The captain's meeting is Friday, Oct 5 at the RFRA hq -- 1007 Pine Street in Pensacola, right by Joey PAtti's deli.

For a $240 entry fee, there are all kinds of cash and prizes.

Snapper, grouper and king aggregate categories plus big fish in those three and trigger and AJ.

Kids get 1st through 3rd in all five species and there's a ladies big fish competition.

THEN -- oh yes, there's more -- Then there's the Grand Slam Championship Oct. 13 and 14.

Catch your biggest total of king, grouper, snapper, AJ and trigger and see how it stacks up. This agg. is only for the last two days.

And then of course there's the casting contest, $100 daily award for biggest fish caught at Plaza de Luna, slides and rides for the kids, food, beer, outdoor and marine artists and vendors. The kayak club will be there.

It's going to be a big damned party the last weekend at Palafox Pier.
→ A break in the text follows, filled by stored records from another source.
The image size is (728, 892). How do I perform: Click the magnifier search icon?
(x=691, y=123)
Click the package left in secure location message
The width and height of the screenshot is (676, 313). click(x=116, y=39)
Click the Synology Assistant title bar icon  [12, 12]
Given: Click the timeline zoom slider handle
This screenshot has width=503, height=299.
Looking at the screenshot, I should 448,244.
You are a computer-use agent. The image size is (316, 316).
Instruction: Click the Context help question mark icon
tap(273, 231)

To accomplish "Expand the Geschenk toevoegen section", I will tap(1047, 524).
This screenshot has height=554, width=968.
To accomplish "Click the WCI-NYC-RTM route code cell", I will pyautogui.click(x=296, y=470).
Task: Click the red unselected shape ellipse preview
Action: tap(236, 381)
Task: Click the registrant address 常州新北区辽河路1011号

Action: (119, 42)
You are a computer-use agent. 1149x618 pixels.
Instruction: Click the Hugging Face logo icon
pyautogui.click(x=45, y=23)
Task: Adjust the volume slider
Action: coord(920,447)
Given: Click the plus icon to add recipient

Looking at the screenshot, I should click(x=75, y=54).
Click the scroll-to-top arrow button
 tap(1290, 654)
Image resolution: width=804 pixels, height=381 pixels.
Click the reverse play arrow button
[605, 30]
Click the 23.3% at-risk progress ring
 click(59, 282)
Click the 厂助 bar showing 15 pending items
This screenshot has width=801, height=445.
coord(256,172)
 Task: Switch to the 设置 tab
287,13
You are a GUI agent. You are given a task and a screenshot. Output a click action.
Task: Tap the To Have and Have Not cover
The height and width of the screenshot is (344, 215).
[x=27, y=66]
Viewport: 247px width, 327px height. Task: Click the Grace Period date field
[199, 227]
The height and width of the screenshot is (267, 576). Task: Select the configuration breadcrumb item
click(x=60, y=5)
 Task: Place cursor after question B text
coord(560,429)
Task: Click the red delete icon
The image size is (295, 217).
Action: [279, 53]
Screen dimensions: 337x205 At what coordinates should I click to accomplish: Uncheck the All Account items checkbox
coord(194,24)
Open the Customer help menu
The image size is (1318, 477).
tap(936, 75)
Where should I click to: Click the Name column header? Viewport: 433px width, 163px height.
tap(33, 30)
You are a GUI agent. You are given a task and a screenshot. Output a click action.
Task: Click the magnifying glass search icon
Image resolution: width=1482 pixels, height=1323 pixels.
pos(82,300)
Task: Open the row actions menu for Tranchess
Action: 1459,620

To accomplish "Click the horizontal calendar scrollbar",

All this goes to help put more reefs in YOUR fishing waters.

So who's in?


----------



## SheYakFishr (Oct 1, 2007)

Joe I'll see ya the eve of the 12th... then.. through out that weekend. I'm not sure how many yaks will be there yet... but there will be several for everyone to look at.:letsdrink


----------



## JoeZ (Sep 30, 2007)

Cool Pam.

It's going to be great.

See you there.


----------



## spear-it (Oct 3, 2007)

I will be there!


----------



## Aufishtic (Oct 2, 2007)

I will be at the captains meeting and at the Festival? Weigh in.:letsparty


----------